INFORTUNI SUL LAVORO: LA COLPA DEL DATORE VA DIMOSTRATA

Infortunio sul lavoro

La Corte di Cassazione, con sentenza n. 11546 del 15 giugno 2020, ribadisce che L’art. 2087 cod. civ. non configura un’ipotesi di responsabilità oggettiva, essendone elemento costitutivo la colpa, intesa quale difetto di diligenza nella predisposizione delle misure idonee a prevenire ragioni di danno per il lavoratore.

Per accertare la responsabilità del datore in materia di infortuni sul lavoro, il lavoratore deve dimostrare l’esistenza del danno, la nocività dell’ambiente di lavoro e il nesso causale esistente fra questi due elementi. Il datore invece deve dimostrare di aver adottato tutte le cautele necessarie a impedire il verificarsi dell’evento dannoso.

Il ricorso riguarda la pronuncia della Corte d’Appello di Bari che confermava la sentenza del giudice di prima istanza il quale aveva respinto la domanda proposta da un dipendente della Rete Ferroviaria Italiana s.p.a. volta a conseguire il risarcimento del danno biologico risentito all’esito dell’infortunio sul lavoro in seguito al deragliamento di un convoglio ferroviario.

I giudici di merito pervenivano al convincimento, sul rilievo che l’incidente era avvenuto a causa del posizionamento di grossi frammenti di pietra e massi, collocati fra le rotaie e le controrotaie, di dimensioni tali da provocare il sobbalzo del carrello anteriore della vettura semipilota di testa con conseguente deragliamento del treno.

Muovendo da tali acquisizioni, sulla base dei dettami di cui all’art. 2087 c.c., osservava come ai fini dell’accertamento della responsabilità di parte datoriale, incombesse sul lavoratore l’onere di dimostrare l’esistenza del danno, la nocività dell’ambiente di lavoro e il nesso causale.

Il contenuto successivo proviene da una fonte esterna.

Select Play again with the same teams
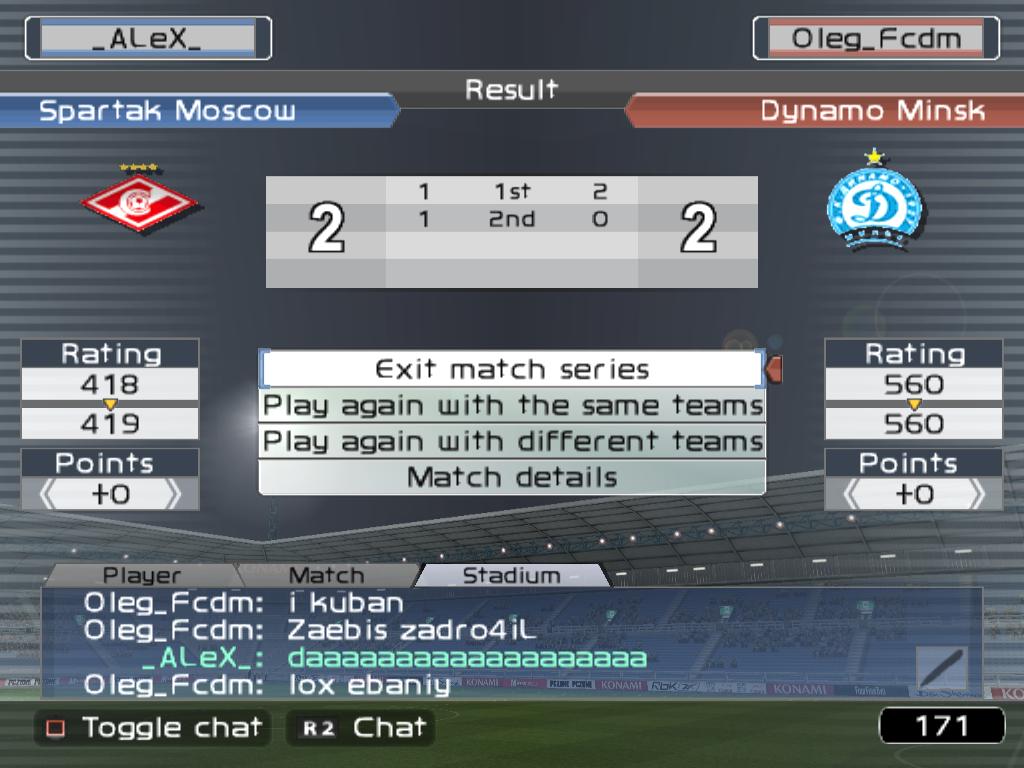512,406
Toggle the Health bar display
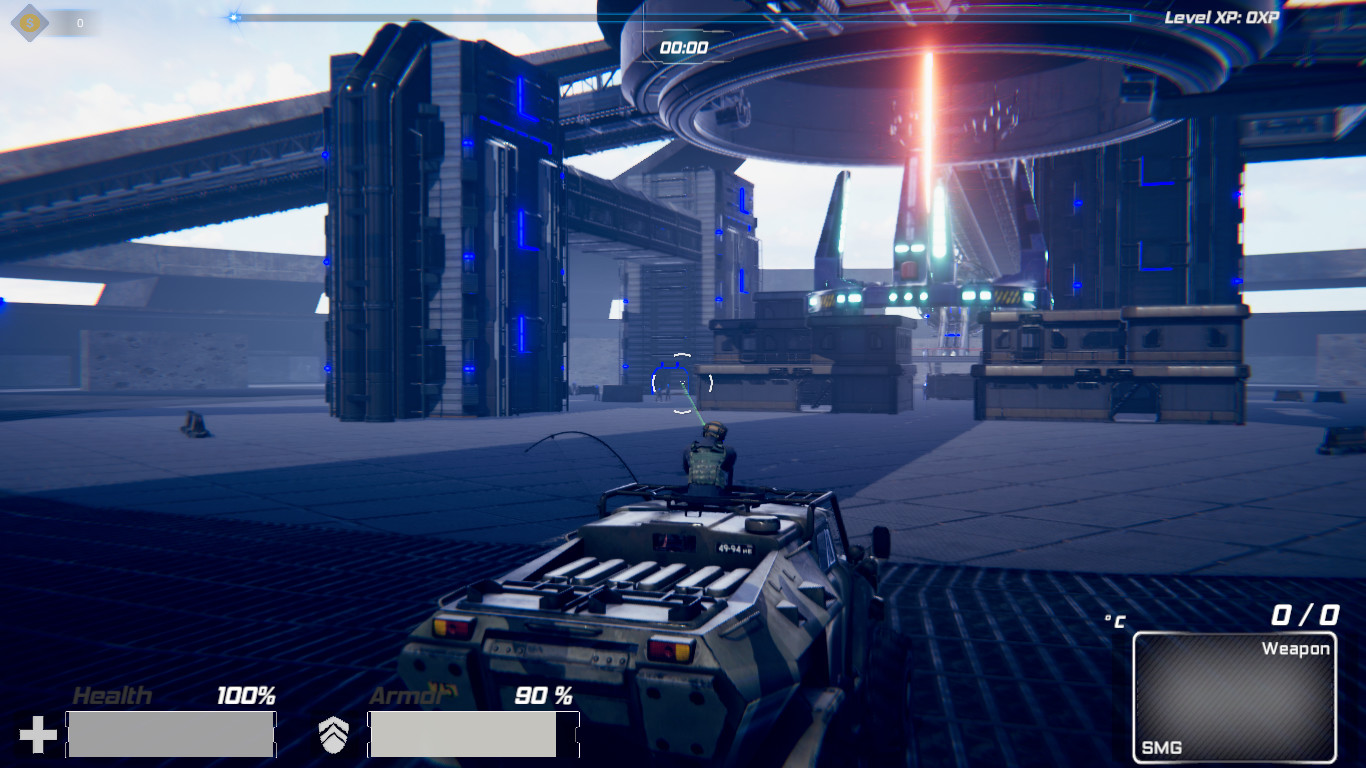This screenshot has width=1366, height=768. [170, 733]
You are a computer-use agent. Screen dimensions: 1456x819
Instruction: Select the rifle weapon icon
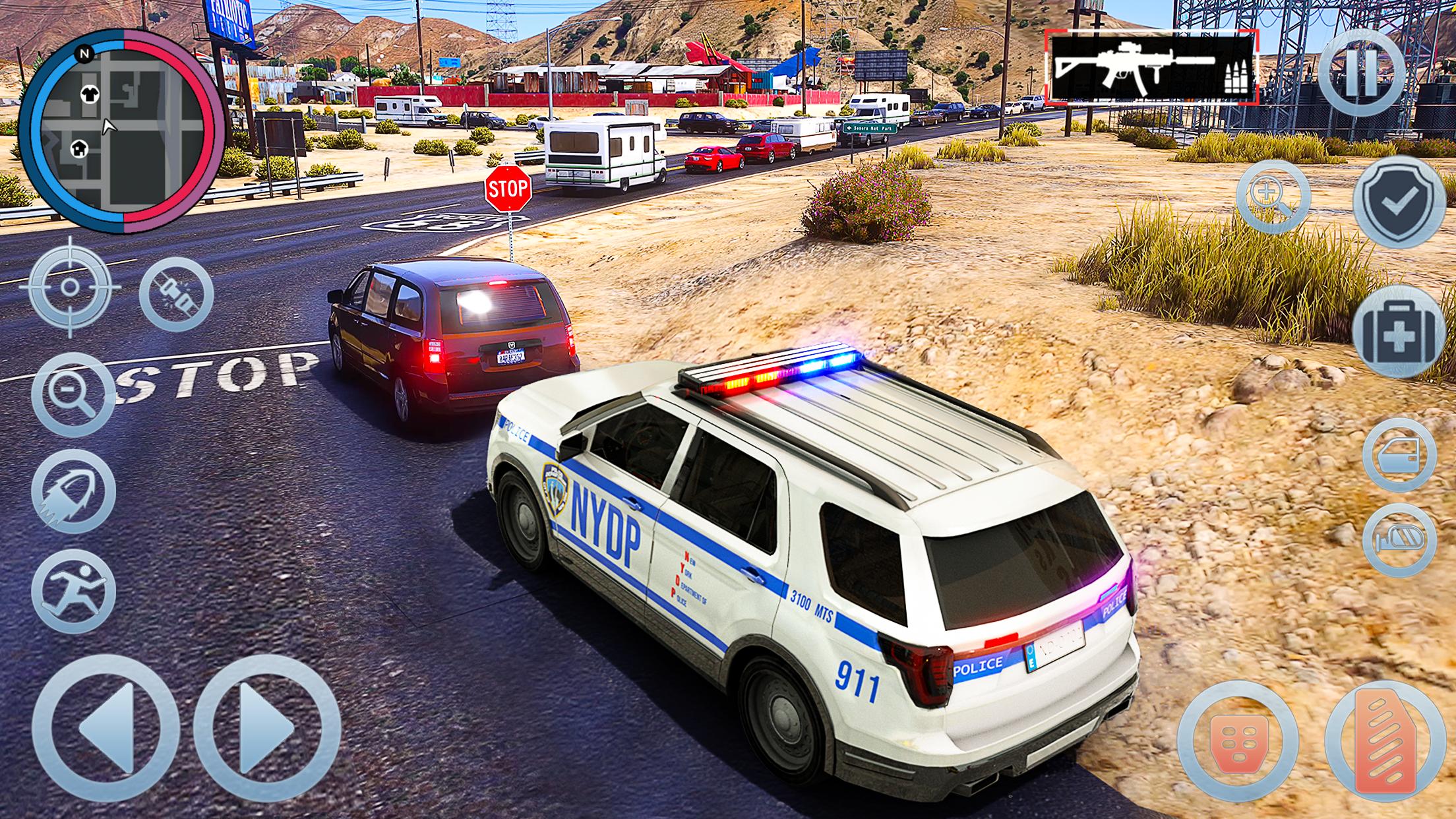1151,69
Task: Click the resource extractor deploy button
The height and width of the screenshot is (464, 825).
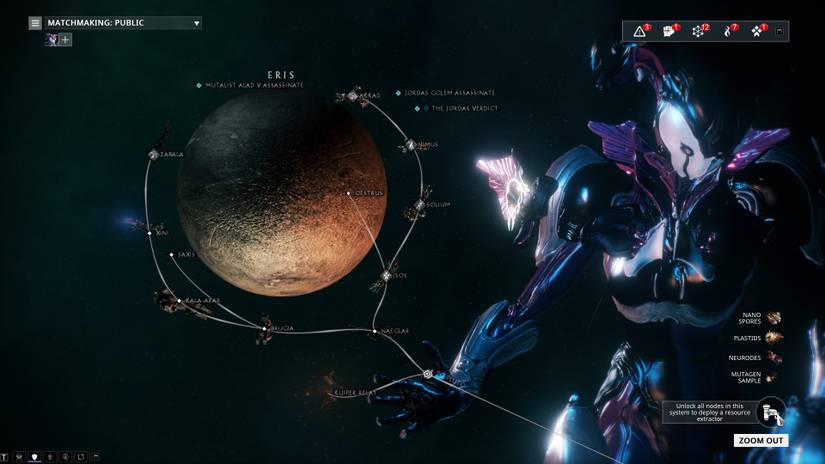Action: [x=770, y=412]
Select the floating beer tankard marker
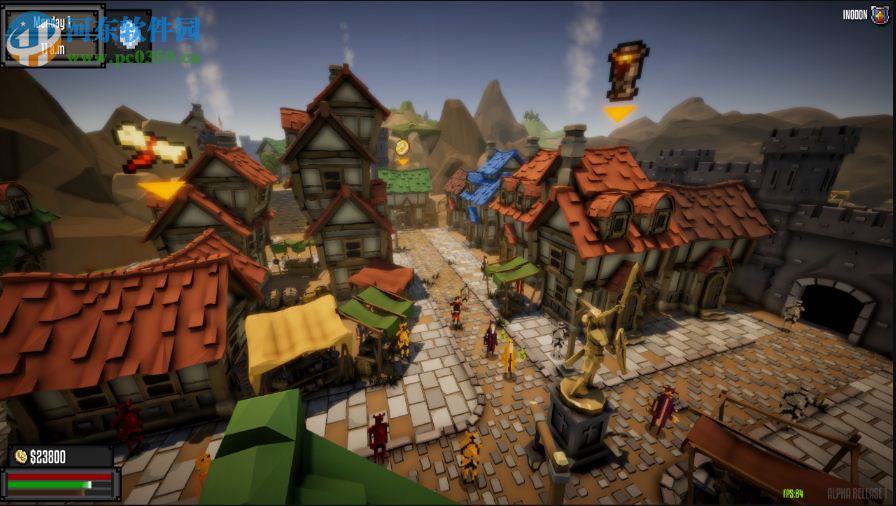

In tale ottica l’evento lesivo doveva ritenersi ascrivibile a caso fortuito ed imprevedibile, essendo connesso al fatto di terzi, non evitabile attraverso la diligenza richiesta dalla disposizione di cui all’art. 2087 c.c.

La Cassazione conferma la decisione dei giudici di merito precisando che L’art. 2087 c.c., non configura infatti un’ipotesi di responsabilità oggettiva.

La norma diretta mira ad indurre l’imprenditore ad attuare, nell’organizzazione del lavoro, un’efficace attività di prevenzione attraverso la continua e permanente ricerca delle misure suggerite dall’esperienza e dalla tecnica più aggiornata al fine di garantire, nel migliore dei modi possibili, la sicurezza dei luoghi di lavoro.

Né, prosegue la Corte,  può desumersi dall’indicata disposizione, un obbligo assoluto in capo al datore di lavoro di rispettare ogni cautela possibile e diretta ad evitare qualsiasi danno al fine di garantire così un ambiente di lavoro a “rischio zero” quando di per sè il pericolo di una lavorazione o di un’attrezzatura non sia eliminabile, così come non può ragionevolmente pretendersi l’adozione di strumenti atti a fronteggiare qualsiasi evenienza che sia fonte di pericolo per l’integrità psicofisica del lavoratore.

I principi emersi  dalla Suprema Corte rivestono particolare interesse nella discussione giuridica in corso riguardo la tutela della salute dei lavoratori, nell’ambito della prevenzione dei contagi da Coronavirus.

L’obbligo di predisporre idonee misure di sicurezza nella struttura del rapporto di lavoro, secondo la Cassazione, è fonte di obblighi positivi a carico del datore, funzionale alla stessa esigibilità della prestazione lavorativa.